- Born: Sonia Nassery 1965 (age 60–61) Kabul, Afghanistan
- Occupations: Filmmaker author human rights activist
- Years active: 1994–present
- Spouse: Christoper H. Cole (divorced)
- Children: 1
- Website: www.afghanistanworldfoundation.org

= Sonia Nassery Cole =

Afghan-American human rights activist (born 1965)

Sonia Nassery Cole (سونیا ناصری کول; born 1965) is an Afghan-born American human rights activist, filmmaker, and author.

==Early life==
Sonia Nassery Cole was born in Kabul, Afghanistan, the daughter of an Afghan diplomat.. At fourteen, she fled Afghanistan amid the Soviet invasion of 1979 to seek refuge in the United States of America without her family.

At seventeen, she wrote a nine-page letter to President Ronald Reagan about the situation in her country and pleaded for help and sought to meet him.

==Humanitarian work in Afghanistan==
Cole founded the Afghanistan World Foundation in 2002 and began making films. She was instrumental in raising funds used for various necessities in her native country such as the construction of a hospital for women and children in Kabul, medical care for landmine victims, and other causes. Cole focuses on efforts to improve the conditions for women and children in Afghanistan.

Sonia also befriended singer Natalie Cole while she was working with the Afghan World Foundation. She became a board member for the organization along Henry Kissinger, Prince Albert of Monaco, Anne Heche and Susan Sarandon.

==Film career==
Cole has worked in film since 1994. In 2007, she directed the short film The Bread Winner. In 2010, her film The Black Tulip was selected as Afghanistan's official entry for the Best Foreign Language Film at the 83rd Academy Awards. The film won "best picture" awards in Boston Film Festival, Beverly Hills Film Festival, and the Salento Film Festival.

The film, which premiered at the Ariana Cinema Theater on September 23, 2010 and screened at the NATO base as well as an American Embassy, was distributed by SnagFilms, and is about a family in Kabul opening a restaurant business after the fall of the Taliban regime. The film received press in The New York Times, The New York Observer, NBC, and ABC.
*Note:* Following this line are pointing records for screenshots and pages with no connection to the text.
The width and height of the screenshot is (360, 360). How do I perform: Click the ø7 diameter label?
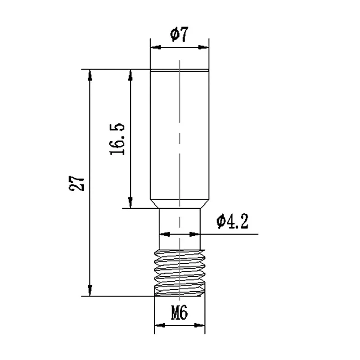coord(179,35)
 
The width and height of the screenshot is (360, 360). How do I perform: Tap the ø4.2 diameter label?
coord(233,222)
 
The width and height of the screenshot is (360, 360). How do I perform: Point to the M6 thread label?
coord(179,313)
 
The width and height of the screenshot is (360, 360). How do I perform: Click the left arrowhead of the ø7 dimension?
coord(154,46)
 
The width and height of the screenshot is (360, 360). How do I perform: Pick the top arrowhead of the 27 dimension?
coord(90,74)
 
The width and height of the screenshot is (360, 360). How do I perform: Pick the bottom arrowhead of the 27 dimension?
coord(90,291)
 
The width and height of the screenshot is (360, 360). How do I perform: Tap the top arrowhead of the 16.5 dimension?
coord(130,74)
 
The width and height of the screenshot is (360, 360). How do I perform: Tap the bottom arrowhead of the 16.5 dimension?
coord(130,203)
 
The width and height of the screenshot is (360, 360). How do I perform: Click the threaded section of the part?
coord(179,272)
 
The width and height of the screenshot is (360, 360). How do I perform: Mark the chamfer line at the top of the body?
coord(179,71)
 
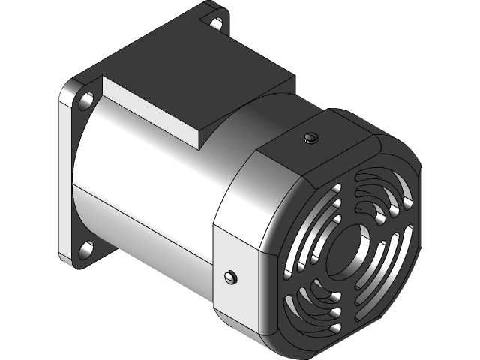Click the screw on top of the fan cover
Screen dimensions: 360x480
(313, 137)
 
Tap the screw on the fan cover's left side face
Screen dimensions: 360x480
(230, 277)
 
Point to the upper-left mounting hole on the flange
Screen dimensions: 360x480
(86, 99)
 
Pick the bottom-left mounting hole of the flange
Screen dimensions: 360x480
(86, 247)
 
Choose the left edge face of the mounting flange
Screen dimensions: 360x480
(66, 172)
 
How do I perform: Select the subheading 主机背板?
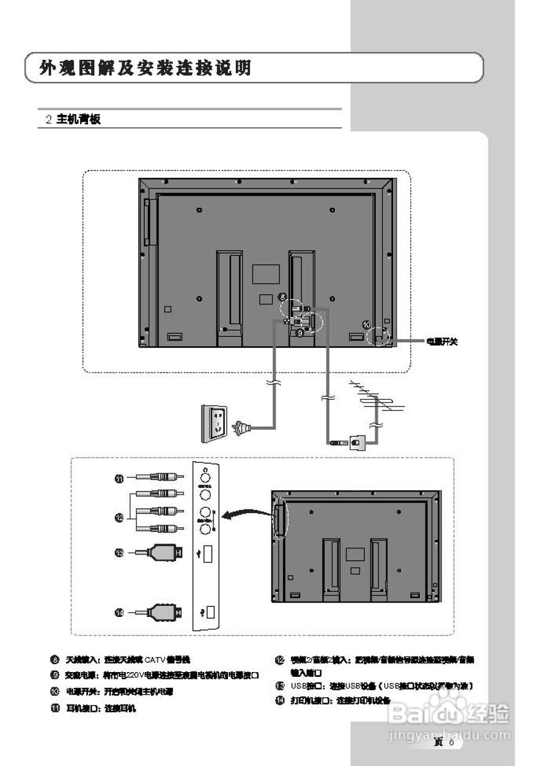[x=78, y=119]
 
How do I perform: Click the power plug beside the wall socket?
[x=242, y=427]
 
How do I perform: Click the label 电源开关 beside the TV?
[x=442, y=342]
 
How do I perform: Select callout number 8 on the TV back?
[x=282, y=296]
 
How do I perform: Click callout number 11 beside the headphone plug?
[x=119, y=478]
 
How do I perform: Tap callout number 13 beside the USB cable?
[x=119, y=554]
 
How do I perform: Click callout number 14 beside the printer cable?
[x=119, y=612]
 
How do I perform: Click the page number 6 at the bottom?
[x=452, y=743]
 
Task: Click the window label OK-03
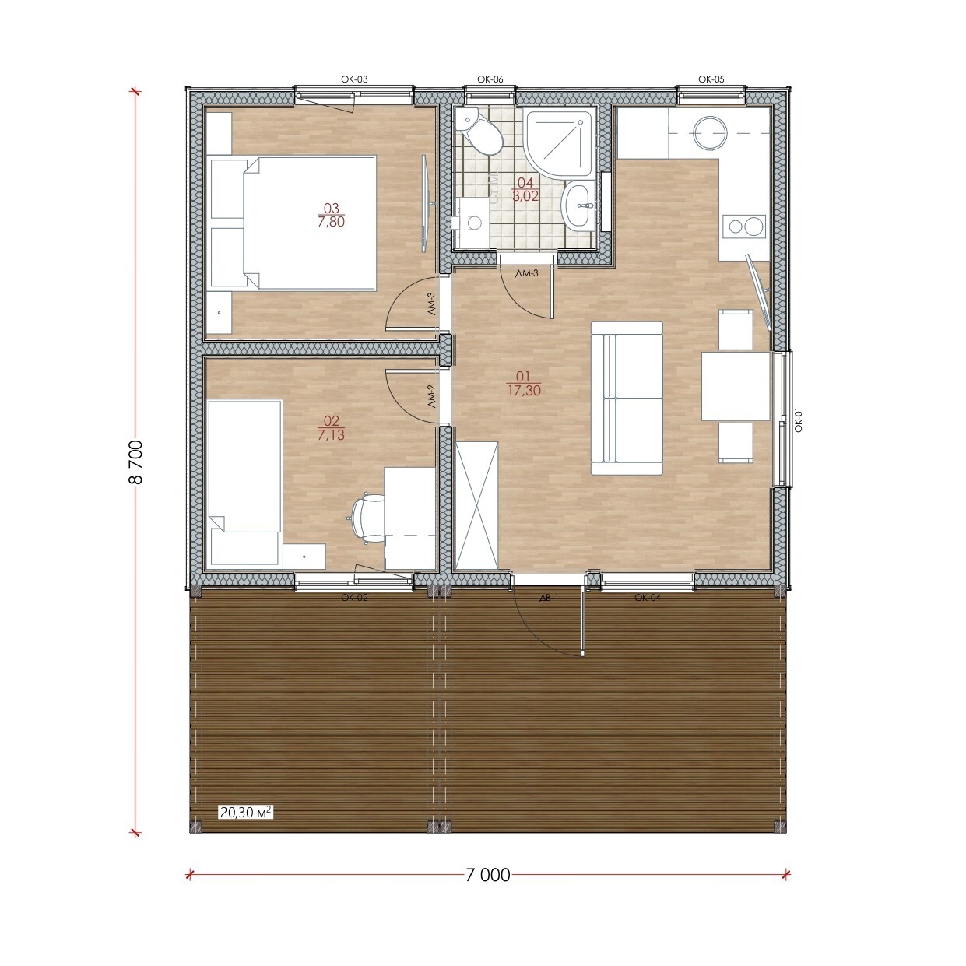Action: (x=354, y=79)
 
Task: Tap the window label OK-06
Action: (x=490, y=79)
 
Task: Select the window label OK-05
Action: (x=711, y=79)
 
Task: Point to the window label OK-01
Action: (x=799, y=419)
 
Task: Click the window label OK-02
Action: (x=354, y=598)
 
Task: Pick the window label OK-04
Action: (x=647, y=598)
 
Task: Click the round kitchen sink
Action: (x=710, y=133)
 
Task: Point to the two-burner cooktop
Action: (x=744, y=227)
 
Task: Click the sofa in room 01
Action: (x=627, y=398)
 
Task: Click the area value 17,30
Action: (x=525, y=391)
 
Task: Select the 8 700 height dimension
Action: (x=136, y=462)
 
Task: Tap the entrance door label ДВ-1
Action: (x=549, y=598)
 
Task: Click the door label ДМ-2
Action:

Her film I Am You (2019) is an independent feature film based on the true story of three Afghan refugees.

== Author ==
In 2013, she received the Freedom to Write Award from PEN Center USA. She has a book, Will I Live Tomorrow?, released in October 2013.

==Personal life==
She currently resides in New York City and Beverly Hills, California and is now divorced from Christopher H. Cole, but retains his surname. She has one son.

She is the recipient of a "Congressional Recognition" award on December 4, 2006, "Afghan American Sisterhood Award", and the "UN Women Together Award" on June 7, 2012. Cole is a member of the Jodi Solomon Speakers Bureau.